(urth) OT: The Problem of Susan

Dan'l Danehy-Oakes danldo at gmail.com
Mon Nov 8 12:17:47 PST 2004


On Sun, 07 Nov 2004 20:15:03 -0600, Adam Stephanides
<adamsteph at earthlink.net> wrote:
> Thanks for your courteous reply; I'll try to keep my answer in kind.

Looks like you did a better job of it than I; I've been grumpy of late.


> > If I had to name the three "big hot" names in fantasy right now, they'd
> > be Pullman and Gaiman and Mieville. Mieville has also dumped on
> > Lewis (though not as deeply as Tolkien "the wen on the arse of
> > fantasy literature" Tolkien).  "The Problem of Susan" makes the
> > trifecta.
> 
> Undoubtedly you're more in touch with the current fantasy scene than I am,
> but are these really the three hottest names in fantasy right now? Hot, no
> doubt; but hotter than anyone else? (And shouldn't Susanna Clarke be on 
> the list?)

I think it's a bit soon for that. One hot book does not a hot name make; 
I hesitated even about Mieville. 

> I wasn't aware that Mieville had criticized Lewis (or Tolkien); I've never
> read anything by him, fiction or nonfiction.

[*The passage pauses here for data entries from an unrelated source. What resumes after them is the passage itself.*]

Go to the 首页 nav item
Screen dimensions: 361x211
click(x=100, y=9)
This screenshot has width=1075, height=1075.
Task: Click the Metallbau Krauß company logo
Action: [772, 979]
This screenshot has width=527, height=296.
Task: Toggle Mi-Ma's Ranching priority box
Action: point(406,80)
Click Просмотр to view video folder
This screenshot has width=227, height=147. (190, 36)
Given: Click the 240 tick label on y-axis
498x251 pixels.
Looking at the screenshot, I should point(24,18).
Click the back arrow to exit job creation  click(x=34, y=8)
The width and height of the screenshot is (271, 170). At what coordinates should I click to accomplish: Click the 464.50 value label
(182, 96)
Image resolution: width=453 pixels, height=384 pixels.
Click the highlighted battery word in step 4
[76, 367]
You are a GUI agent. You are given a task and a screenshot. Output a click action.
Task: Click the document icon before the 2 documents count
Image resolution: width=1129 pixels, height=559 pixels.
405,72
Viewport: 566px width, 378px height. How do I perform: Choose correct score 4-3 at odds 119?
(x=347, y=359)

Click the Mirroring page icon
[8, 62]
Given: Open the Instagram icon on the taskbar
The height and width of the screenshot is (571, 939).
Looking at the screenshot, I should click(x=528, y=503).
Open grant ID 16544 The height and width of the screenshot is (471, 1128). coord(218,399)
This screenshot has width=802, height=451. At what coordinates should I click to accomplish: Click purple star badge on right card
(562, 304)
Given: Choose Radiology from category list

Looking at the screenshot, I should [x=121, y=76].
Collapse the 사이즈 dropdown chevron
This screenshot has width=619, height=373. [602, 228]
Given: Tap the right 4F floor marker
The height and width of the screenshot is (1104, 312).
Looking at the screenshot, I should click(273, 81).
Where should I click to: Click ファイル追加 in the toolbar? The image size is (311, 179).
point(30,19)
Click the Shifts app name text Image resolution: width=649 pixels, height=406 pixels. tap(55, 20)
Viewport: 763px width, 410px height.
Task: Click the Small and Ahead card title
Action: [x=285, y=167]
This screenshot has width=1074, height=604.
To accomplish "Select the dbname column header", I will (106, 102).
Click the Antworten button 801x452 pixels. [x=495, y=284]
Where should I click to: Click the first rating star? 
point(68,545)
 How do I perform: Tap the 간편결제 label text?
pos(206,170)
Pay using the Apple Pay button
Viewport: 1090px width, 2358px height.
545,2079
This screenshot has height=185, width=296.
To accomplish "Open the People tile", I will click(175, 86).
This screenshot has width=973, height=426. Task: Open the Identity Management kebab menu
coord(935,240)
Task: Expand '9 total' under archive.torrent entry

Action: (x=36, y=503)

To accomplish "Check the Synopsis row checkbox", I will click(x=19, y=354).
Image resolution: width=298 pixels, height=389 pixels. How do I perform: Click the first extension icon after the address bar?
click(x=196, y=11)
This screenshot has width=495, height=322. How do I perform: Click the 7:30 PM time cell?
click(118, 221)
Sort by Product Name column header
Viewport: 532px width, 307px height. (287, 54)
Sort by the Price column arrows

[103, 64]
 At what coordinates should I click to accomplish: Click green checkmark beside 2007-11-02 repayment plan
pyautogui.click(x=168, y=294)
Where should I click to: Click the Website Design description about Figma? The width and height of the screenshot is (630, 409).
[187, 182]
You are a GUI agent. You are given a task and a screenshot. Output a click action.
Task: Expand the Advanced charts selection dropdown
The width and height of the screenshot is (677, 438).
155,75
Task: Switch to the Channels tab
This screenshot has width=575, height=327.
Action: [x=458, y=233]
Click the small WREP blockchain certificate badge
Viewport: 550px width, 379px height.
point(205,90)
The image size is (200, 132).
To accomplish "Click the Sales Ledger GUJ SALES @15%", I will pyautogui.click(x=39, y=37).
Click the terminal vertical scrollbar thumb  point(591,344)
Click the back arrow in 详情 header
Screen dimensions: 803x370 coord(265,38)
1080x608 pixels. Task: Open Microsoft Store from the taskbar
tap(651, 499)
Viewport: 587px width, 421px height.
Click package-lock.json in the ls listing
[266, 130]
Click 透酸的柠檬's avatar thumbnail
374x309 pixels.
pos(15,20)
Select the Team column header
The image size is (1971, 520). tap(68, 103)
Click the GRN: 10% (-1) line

Mieville is a very political socialist. That he would diss old religious 
righties (though not what we would call the Religious Right today)
such as the core Inklings really isn't all that surprising. He's pretty
much following in the feetstep of Michael Moorcock here, down to
touting Mervyn Peake as the guy who should have got the props
Tolkien did get. (And Peake certailny did deserve more than he got
in his lifetime.)

>  For that matter, I've never
> read Pullman's notorious attack on Lewis: anybody have a citation?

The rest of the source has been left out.